Learn more about Albert Memorial
It was commissioned by Queen Victoria in memory of her beloved husband, Prince Albert of Saxe-Coburg-Gotha who died of typhoid in 1861, and designed by Sir George Gilbert Scott in the Gothic revival style.
Opened in 1872, with the statue of Albert ceremonially "seated" in 1875, the memorial consists of an ornate pavilion containing a statue of Prince Albert facing south. This is surrounded by the elaborate sculptural Frieze of Parnassus, which depicts 169 individual composers, architects, poets, painters, and sculptors. There are two allegorical sculpture programs: four groups depicting Victorian industrial arts and sciences (agriculture, commerce, engineering and manufacturing), and four more groups representing Europe, Asia, Africa and The Americas at the four corners, each continent-group including several ethnographic figures and a large animal. (A camel for Africa, a buffalo for the Americas, an elephant for Asia and a bull for Europe.) The sculptor Henry Hugh Armstead coordinated this massive effort among several arists of the Royal Academy, including Hamo Thornycroft.

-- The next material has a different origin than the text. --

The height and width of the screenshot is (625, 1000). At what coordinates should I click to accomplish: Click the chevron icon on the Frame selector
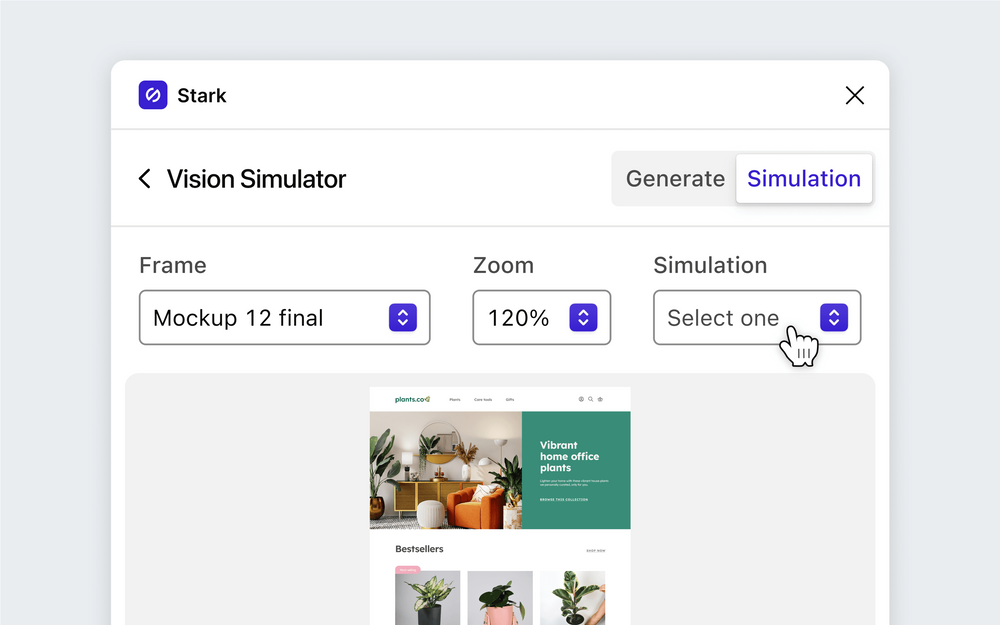point(403,317)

The memorial's design and the popularity of the Prince Consort led to several other "Albert Memorials" based on the original in Hyde Park, most notably in the central square of Manchester in front of the town hall, in "Albert Square".
By the late 1990s the Memorial had fallen into a state of some decay. A thorough restoration was carried out which included cleaning, repainting and re-gilding the entire monument as well as carrying out structural repairs. In the process the cross on top of the monument, which had been put on sideways during an earlier restoration attempt, was returned to its correct position. Some of the restoration, including repairs to damaged friezes, was of limited success.
The centrepiece of the Memorial is a seated figure of Prince Albert. Following restoration, this is now covered in gold leaf. For eighty years the statue had been covered in black paint. Various theories had existed that it was deliberately blackened during World War I to prevent it becoming a target for Zeppelin bombing raids or domestic anti-German sentiment. However, English Heritage's research prior to the restoration suggests that the black coating predates 1914 and may have been a response to atmospheric pollution that had destroyed the original gold leaf surface.
Further restoration work, including repainting the steps surrounding the memorial, commenced in the summer of 2006. For the duration of that work, there is no public access within the ornate surrounding fence.